12:15 PM
QUITO, Ecuador - An American who was one of 10 foreign oil workers kidnapped and held for ransom in Ecuador's Amazon jungle region last October has been found dead.
US citizen Ron Sanders was held captive for more than three months by an unidentified armed group.
Since October, eight of the 10 workers kidnapped from a field owned by Spanish-Argentine oil giant Repsol-YPF in the area of Pompeya in Ecuador's Amazon jungle had been missing.
They include five US citizens, an Argentine, a Chilean and New Zealander Dennis Corrin. Mr Corrin is an employee of the US-based heavy-lift helicopter specialist Erickson Air-Crane.
Two Frenchmen managed to escape a few days after they were kidnapped when they were sent to drop off the helicopter used in the capture.
According to police, the Mr Sanders' body was found in jungle brush near Lago Agrio, some 16 kilometres south of the Andean nation's border with Colombia, draped in a white blanket reading, "I'm a gringo. for nonpayment of the kidnapping of company HP Pompeya DG."
HP stands for Helmerich & Payne, a Tulsa, Oklahoma-based drilling company that contracted with Repsol-YPF in Ecuador and employed several of the captives, including Sanders, a source close to the investigation said. The company could not be reached for comment.
An oil industry source said the contractors who employed the hostages were negotiating for their freedom, but that the $80 million the kidnappers asked for was too much.
Ecuador's presidential spokesman denied comment on Mr Sanders' death.
In 1999, 12 foreigners working for a Canadian oil firm in Ecuador's Amazon region were kidnapped by an unidentified group and released unharmed three months later.
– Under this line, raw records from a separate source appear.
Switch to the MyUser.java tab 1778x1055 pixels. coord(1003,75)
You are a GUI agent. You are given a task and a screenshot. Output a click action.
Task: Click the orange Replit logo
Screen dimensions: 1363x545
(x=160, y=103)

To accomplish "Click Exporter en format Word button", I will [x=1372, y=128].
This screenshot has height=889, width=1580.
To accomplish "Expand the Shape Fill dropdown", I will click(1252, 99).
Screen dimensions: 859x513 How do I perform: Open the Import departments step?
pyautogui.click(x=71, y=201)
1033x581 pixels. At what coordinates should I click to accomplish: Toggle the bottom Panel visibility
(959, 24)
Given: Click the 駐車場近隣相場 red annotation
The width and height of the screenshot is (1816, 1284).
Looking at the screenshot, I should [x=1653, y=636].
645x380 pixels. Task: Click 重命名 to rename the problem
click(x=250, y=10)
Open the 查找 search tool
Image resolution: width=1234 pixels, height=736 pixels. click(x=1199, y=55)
No one claimed responsibility for the kidnapping.
The US Embassy in Quito said in a statement that it "demands the immediate and unconditional freedom of those who still remain kidnapped." The embassy's official policy is not to negotiate with kidnappers.
In Washington, State Department spokesman Richard Boucher said, "The United States will continue to work closely with the government of Ecuador to gain the release of remaining hostages and bring to justice the perpetrators of this horrible crime."
After the body was found, a radio message was received saying Mr Sanders had been killed and where his body was, the spokesman told a daily briefing.
The United States assumed that the other hostages remained alive, he added.